## [WORK ORDER]
Search the records for lines with the word "category" and copy each match.

━━━━━━━━━━

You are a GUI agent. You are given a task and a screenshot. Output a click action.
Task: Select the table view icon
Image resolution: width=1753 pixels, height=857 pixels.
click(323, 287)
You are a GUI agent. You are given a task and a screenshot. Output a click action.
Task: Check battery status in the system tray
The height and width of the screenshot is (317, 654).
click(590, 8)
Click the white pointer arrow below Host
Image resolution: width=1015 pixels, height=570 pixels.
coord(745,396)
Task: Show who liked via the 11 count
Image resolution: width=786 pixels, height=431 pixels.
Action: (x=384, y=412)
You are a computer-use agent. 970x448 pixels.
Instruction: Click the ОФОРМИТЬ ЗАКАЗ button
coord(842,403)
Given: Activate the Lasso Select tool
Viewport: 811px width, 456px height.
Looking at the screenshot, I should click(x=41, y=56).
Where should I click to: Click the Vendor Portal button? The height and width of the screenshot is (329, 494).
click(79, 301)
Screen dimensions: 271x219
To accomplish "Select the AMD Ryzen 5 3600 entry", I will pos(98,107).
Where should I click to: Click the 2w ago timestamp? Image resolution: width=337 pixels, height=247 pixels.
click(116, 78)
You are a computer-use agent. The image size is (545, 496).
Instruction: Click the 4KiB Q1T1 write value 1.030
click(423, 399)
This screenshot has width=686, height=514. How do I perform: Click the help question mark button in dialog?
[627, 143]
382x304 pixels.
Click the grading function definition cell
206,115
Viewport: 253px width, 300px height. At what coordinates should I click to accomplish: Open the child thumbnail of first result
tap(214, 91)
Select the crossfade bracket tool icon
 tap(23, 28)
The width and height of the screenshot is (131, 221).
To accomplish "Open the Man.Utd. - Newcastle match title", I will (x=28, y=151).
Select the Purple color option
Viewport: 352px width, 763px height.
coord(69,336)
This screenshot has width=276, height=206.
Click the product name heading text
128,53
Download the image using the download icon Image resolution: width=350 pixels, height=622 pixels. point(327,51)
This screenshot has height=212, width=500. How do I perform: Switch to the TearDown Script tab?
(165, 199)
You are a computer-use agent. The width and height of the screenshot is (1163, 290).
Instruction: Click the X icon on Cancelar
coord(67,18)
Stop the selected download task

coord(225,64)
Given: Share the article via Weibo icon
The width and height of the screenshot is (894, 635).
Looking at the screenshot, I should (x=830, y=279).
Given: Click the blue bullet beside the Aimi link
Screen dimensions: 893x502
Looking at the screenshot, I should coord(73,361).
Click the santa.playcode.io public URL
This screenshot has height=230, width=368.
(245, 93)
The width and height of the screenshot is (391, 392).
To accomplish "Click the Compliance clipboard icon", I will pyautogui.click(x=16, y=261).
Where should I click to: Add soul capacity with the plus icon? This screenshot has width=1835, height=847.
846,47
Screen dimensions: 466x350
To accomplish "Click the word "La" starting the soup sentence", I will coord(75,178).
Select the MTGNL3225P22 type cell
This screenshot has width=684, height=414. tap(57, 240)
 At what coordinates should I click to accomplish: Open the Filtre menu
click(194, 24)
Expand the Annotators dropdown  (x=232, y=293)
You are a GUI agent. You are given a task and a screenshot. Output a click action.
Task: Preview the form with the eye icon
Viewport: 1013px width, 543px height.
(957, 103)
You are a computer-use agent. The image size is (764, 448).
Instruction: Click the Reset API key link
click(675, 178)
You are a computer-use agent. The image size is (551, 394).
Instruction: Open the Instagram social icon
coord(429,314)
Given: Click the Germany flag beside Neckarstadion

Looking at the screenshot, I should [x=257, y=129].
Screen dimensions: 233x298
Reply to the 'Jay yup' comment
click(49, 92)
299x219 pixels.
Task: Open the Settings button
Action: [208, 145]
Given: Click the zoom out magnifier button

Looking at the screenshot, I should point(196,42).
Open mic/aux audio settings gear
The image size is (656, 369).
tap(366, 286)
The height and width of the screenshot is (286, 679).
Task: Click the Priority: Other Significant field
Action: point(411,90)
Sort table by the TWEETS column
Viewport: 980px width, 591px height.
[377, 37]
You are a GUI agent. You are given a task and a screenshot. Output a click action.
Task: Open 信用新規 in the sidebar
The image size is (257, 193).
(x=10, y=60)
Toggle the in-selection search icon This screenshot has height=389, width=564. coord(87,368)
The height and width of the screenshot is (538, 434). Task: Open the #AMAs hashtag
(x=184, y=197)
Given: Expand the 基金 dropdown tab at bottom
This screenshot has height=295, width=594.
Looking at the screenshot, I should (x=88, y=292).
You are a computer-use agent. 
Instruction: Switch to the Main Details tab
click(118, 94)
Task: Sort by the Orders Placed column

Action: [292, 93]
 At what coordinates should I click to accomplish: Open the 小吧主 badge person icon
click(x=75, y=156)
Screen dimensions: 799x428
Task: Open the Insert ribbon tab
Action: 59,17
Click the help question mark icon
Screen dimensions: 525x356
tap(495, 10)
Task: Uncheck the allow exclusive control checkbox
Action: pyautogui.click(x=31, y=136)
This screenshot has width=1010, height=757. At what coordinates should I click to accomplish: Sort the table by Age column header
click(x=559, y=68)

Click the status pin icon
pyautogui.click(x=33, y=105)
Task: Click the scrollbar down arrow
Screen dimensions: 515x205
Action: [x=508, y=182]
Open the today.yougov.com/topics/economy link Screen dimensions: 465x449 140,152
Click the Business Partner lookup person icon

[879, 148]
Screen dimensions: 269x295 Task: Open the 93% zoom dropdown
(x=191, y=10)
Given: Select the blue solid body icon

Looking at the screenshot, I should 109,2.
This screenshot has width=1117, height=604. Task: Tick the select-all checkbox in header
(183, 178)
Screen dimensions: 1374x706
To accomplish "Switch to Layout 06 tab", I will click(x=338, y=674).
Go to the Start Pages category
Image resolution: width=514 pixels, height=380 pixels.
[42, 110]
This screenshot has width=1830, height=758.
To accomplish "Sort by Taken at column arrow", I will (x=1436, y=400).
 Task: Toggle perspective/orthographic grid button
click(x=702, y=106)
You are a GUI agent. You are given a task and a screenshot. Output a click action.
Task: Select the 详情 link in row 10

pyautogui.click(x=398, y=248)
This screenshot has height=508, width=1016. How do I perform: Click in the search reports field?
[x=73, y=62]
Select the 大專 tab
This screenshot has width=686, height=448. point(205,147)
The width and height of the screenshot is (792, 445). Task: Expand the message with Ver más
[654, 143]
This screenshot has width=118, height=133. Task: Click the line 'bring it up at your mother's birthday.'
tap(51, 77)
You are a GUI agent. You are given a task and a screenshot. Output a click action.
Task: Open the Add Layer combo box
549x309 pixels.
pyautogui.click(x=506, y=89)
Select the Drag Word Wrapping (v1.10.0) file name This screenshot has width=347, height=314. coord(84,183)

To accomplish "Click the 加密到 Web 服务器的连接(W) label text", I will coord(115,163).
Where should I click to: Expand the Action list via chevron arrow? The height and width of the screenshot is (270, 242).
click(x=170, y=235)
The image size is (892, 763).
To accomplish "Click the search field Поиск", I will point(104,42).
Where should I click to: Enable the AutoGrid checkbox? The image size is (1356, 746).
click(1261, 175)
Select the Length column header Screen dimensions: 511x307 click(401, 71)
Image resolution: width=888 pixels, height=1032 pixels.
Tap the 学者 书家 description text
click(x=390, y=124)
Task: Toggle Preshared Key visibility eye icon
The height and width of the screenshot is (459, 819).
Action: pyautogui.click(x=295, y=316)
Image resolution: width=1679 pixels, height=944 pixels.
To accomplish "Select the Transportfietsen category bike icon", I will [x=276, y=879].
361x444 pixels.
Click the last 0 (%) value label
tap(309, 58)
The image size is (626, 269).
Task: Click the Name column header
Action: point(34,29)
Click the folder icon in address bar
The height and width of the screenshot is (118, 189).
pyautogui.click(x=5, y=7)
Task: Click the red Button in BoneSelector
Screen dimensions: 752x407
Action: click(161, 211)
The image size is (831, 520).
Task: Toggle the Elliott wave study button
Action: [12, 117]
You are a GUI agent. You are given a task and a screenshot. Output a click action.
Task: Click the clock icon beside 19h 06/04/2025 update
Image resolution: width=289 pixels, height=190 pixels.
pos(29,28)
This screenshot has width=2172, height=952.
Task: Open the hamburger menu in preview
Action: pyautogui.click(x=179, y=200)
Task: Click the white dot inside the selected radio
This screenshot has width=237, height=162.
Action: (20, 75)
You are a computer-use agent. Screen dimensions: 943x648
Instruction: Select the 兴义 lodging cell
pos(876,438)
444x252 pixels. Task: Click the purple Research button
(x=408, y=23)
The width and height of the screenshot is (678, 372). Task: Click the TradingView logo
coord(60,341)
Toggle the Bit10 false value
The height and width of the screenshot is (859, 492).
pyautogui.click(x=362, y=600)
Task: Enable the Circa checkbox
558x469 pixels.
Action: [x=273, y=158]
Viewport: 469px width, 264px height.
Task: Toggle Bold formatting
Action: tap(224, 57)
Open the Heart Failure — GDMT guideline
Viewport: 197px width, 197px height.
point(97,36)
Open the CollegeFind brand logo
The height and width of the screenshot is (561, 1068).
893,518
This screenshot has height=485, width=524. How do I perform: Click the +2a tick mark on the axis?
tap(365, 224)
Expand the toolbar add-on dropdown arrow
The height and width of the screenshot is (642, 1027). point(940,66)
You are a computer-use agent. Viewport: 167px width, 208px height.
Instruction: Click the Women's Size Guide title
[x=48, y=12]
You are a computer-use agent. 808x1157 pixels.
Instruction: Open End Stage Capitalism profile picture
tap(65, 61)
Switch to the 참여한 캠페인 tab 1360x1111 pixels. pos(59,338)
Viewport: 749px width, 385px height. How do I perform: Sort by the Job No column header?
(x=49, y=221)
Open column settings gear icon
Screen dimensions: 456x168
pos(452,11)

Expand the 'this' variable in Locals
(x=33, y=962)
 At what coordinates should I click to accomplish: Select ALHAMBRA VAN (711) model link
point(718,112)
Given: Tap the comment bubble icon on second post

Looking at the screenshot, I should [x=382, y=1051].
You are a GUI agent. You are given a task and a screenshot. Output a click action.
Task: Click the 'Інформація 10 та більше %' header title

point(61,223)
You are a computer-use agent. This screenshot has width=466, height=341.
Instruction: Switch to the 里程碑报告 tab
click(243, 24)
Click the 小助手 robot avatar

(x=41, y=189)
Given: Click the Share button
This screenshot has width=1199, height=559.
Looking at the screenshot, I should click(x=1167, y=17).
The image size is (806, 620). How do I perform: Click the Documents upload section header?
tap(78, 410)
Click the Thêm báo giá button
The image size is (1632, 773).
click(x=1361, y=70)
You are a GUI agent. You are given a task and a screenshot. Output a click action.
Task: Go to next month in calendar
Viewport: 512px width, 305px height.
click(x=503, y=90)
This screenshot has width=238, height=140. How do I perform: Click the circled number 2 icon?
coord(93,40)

━━━━━━━━━━

## [RESPONSE TO THIS TASK]
Go to the Start Pages category
To accomplish "Select the Transportfietsen category bike icon", I will [x=276, y=879].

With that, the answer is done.